My first thought walking into Harry's on Parkcenter was, "Thank God, air conditioning!" The walls at Harry's Parkcenter Grill are plastered with posters of movies with the name "Harry" in them: Dirty Harry, When Harry Met Sally, The Trouble with Harry. It's all so clever and Harry's really is a lot of fun. Not only do they have a great selection of beer on tap—from Bud Light to Guinness—but there's a pool table and four televisions, including a big screen. You can play pool, drink a beer, eat a huge burger and watch the Broncos and Everybody Loves Raymond at the same time.
Back in the day, I used to frequent the North End and Hyde Park, so the food at Harry's isn't a big surprise to me. It's a colorful twist on standard barroom fare—burgers, sandwiches, salads and a plethora a fried delights. And since I'd never seen a restaurant offer straight-up fried jalapeno strips, I went with the Texas Toothpicks, a mix of fried jalapeno and onion strips served with ranch dip ($5.29). Definitely delicious. As I munched away, I struggled over my entree options. With so many mouth-watering items, it was hard to choose. Should I go with a burger? The bacon-cajun ranch burger sounded wonderful. Or maybe a barbecue roast beef sandwich? Or maybe go a more health-conscious route and order a taco salad which comes in one of those great edible taco bowls that I knew would be good (I love it when I can eat my dishes). But while I was deciding, a great blues tune played over the house speakers (which, by the way, was the caboose on a long train of great songs I heard during my visit), so I decided to go with the Elwood Blues ($7.29). It's a spicy grilled chicken sandwich that apparently came out of the Tabasco cookbook. It was not short on the spice. My mouth was on fire. Luckily, I love that feeling. And I was pleasantly surprised to detect other flavors in the mix. I tasted a little bit of tang and just a hint of sweetness. Clearly, there is a higher level of complexity in the Harry's recipe book than in an average bar and grill spot.

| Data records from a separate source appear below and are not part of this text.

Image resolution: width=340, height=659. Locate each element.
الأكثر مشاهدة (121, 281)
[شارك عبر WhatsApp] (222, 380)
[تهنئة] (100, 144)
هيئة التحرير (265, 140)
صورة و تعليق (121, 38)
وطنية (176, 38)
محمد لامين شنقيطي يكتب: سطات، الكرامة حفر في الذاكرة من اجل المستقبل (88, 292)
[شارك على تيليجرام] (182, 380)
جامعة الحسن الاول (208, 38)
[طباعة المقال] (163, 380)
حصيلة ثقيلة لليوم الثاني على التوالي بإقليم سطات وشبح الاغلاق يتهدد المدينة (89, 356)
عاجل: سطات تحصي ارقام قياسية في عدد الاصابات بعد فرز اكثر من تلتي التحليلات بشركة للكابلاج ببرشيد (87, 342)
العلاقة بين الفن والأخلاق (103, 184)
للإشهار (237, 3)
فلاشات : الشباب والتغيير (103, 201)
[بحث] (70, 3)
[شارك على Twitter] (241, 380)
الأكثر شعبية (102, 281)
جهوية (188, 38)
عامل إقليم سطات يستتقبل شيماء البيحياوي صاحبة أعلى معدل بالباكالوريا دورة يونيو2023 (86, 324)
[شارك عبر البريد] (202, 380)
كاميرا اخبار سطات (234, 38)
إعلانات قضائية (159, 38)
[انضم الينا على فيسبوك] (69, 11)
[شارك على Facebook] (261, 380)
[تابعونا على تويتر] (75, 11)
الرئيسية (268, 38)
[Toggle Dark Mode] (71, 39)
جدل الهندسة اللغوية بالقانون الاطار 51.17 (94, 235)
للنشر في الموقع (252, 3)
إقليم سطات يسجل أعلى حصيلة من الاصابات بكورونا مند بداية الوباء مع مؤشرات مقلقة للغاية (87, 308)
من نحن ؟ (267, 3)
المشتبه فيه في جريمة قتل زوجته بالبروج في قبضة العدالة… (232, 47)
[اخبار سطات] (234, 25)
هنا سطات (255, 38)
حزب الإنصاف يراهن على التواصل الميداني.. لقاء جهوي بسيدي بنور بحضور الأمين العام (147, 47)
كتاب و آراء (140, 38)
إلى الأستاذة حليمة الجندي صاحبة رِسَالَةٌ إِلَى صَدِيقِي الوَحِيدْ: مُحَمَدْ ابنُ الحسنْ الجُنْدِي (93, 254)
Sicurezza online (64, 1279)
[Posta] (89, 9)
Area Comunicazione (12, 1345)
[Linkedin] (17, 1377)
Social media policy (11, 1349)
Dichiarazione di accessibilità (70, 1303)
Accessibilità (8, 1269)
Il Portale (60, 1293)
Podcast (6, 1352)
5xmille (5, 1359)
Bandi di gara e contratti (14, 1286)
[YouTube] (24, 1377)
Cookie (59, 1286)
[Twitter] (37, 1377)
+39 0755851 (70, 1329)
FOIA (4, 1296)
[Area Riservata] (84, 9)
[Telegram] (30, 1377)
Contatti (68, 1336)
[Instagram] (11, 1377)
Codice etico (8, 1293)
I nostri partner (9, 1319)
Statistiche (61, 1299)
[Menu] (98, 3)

Knowing that food is only half the experience, I gave Harry's a true test in customer service. I walked in with a mohawk and a doo-rag, my classic punk-kid suit. The server/bartender, though maybe a little distant, was prompt and courteous. My food came out of the kitchen surprisingly fast, and I was never in need of a refill, which was good considering the heat. And though it was too hot outside at the time, I could envision enjoying a pitcher of beer on the patio hanging out with friends with the tree-lined duck pond at Parkcenter as our view. My only criticism of Harry's would be that some items seem a bit over-priced (my root beer was $2.75). Still, Harry's on Parkcenter is an enjoyable experience with great food and a loose, fun atmosphere and I hope they can bring that energy to all of their future locations.
—Tom Kershaw thinks Tabasco should be the state sauce.